## Provided information
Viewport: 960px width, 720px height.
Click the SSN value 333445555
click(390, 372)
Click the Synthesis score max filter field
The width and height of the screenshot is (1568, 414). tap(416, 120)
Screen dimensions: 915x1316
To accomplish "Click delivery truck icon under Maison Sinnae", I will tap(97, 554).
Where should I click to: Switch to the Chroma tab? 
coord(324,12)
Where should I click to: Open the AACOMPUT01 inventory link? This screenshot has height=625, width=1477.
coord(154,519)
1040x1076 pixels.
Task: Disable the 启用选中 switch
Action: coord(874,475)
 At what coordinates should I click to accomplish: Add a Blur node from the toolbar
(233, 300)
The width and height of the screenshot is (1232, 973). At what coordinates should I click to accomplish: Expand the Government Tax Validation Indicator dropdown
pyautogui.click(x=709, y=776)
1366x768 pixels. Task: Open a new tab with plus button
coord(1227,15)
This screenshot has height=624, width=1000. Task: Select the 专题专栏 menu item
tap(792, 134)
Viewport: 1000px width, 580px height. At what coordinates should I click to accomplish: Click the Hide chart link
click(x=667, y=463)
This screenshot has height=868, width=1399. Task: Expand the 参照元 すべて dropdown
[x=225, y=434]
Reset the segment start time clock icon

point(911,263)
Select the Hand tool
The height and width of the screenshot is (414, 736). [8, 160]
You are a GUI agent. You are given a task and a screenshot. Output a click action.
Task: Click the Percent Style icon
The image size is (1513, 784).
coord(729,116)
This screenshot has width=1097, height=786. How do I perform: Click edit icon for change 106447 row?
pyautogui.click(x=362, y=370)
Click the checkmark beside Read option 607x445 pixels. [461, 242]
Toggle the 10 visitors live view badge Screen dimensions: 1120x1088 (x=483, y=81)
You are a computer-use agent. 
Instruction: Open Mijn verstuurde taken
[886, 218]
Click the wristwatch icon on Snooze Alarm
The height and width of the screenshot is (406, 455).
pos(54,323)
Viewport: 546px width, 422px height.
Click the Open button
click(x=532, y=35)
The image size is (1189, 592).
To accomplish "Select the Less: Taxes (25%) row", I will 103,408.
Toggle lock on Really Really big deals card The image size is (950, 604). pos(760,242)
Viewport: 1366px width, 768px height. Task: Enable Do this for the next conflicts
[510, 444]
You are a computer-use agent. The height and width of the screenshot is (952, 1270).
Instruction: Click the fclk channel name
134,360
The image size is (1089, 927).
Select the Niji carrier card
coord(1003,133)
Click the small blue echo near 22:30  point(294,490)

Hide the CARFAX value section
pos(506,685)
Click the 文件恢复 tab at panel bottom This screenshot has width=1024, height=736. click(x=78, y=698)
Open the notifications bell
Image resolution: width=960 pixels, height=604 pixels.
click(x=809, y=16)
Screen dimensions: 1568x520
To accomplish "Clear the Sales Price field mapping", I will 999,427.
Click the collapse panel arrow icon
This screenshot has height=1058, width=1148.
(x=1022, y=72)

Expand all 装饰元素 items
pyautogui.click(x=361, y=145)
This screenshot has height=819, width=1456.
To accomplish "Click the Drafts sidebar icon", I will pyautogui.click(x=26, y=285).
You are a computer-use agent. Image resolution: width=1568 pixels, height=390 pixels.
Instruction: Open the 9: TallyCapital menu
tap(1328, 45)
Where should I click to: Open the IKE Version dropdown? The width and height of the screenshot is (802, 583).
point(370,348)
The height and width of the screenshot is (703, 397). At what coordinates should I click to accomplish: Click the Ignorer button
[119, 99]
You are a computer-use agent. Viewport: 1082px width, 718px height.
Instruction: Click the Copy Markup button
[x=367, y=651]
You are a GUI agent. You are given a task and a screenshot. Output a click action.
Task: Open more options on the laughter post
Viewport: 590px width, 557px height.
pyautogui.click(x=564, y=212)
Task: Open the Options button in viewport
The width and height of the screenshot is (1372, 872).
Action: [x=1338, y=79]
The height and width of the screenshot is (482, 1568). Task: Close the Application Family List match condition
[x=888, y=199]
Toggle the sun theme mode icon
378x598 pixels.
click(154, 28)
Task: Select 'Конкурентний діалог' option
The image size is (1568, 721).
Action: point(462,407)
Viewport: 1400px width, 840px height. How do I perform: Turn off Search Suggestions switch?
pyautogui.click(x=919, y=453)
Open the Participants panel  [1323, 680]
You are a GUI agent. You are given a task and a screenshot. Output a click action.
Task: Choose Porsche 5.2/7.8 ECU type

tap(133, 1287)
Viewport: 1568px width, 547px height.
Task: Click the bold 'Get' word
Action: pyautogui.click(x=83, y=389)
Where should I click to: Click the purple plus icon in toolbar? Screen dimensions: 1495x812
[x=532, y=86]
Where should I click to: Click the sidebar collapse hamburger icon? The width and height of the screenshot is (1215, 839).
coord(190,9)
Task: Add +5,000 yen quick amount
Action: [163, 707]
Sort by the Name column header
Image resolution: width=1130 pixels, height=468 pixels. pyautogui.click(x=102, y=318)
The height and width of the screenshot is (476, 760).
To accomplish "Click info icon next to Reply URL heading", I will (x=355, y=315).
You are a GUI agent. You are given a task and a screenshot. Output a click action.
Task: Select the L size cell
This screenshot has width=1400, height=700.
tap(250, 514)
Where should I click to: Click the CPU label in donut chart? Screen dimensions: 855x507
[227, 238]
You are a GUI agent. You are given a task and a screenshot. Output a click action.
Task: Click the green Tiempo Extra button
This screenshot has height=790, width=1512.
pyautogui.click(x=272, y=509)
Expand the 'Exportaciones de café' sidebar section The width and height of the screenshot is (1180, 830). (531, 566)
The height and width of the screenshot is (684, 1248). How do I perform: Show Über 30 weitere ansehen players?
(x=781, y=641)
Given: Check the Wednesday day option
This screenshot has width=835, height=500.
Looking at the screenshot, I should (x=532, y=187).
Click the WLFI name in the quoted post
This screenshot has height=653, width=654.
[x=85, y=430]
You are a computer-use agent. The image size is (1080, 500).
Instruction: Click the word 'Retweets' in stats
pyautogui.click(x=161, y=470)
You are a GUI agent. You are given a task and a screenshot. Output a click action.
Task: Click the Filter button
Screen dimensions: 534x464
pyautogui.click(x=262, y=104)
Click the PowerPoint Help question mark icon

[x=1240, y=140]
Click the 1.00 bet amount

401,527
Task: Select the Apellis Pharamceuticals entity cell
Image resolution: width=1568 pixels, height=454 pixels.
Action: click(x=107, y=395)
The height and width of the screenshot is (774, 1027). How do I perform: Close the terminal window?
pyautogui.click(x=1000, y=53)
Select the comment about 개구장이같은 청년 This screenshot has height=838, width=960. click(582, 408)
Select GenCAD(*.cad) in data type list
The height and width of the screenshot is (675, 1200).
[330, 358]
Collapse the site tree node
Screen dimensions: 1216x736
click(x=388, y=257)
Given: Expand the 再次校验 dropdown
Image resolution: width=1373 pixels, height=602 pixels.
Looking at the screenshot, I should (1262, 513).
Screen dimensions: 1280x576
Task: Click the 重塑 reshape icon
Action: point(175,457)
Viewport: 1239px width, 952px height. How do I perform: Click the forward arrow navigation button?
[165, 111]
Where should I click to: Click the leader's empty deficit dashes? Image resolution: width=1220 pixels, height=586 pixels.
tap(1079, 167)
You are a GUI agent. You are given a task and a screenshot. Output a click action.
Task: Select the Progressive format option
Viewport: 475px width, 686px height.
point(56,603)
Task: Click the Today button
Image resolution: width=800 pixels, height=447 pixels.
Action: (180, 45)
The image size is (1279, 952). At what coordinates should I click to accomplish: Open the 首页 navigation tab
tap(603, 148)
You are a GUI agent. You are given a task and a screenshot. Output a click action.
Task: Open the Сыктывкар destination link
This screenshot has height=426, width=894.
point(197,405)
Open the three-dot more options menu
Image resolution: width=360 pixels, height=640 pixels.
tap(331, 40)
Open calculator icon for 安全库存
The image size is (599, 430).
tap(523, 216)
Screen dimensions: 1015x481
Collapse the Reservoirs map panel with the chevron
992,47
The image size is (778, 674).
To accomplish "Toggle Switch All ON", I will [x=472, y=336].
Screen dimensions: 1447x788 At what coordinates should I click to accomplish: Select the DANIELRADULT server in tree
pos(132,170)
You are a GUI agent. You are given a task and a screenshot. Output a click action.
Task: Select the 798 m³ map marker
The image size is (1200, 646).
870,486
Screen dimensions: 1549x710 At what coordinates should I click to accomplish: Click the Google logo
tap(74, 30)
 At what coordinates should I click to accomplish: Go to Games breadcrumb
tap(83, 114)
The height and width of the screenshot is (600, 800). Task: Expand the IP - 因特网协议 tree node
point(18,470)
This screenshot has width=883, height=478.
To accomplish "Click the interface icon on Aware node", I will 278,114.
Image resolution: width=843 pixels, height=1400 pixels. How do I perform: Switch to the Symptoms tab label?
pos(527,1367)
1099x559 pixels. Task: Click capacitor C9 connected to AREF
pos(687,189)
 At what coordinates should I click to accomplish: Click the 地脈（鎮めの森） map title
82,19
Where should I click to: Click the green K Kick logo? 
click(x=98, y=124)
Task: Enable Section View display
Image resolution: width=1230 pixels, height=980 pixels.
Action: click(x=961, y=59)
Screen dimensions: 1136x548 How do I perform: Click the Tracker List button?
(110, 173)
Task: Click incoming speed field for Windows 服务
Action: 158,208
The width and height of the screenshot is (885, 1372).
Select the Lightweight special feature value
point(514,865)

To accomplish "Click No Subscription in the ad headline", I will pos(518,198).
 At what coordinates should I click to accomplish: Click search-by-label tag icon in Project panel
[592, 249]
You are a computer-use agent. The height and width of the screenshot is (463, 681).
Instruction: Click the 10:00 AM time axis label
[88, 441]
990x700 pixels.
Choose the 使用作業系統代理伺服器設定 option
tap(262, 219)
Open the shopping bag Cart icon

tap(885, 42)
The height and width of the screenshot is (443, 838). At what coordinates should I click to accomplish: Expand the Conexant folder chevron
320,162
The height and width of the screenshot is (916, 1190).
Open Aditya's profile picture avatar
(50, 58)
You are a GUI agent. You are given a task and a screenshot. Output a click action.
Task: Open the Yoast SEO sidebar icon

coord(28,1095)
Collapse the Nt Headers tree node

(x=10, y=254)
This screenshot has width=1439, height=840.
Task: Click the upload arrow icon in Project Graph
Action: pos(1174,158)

## Exercise aim
Every line in the records that holds the word "more" should be copied into the answer.

## Task answer
Task: Open more options on the laughter post
Open the three-dot more options menu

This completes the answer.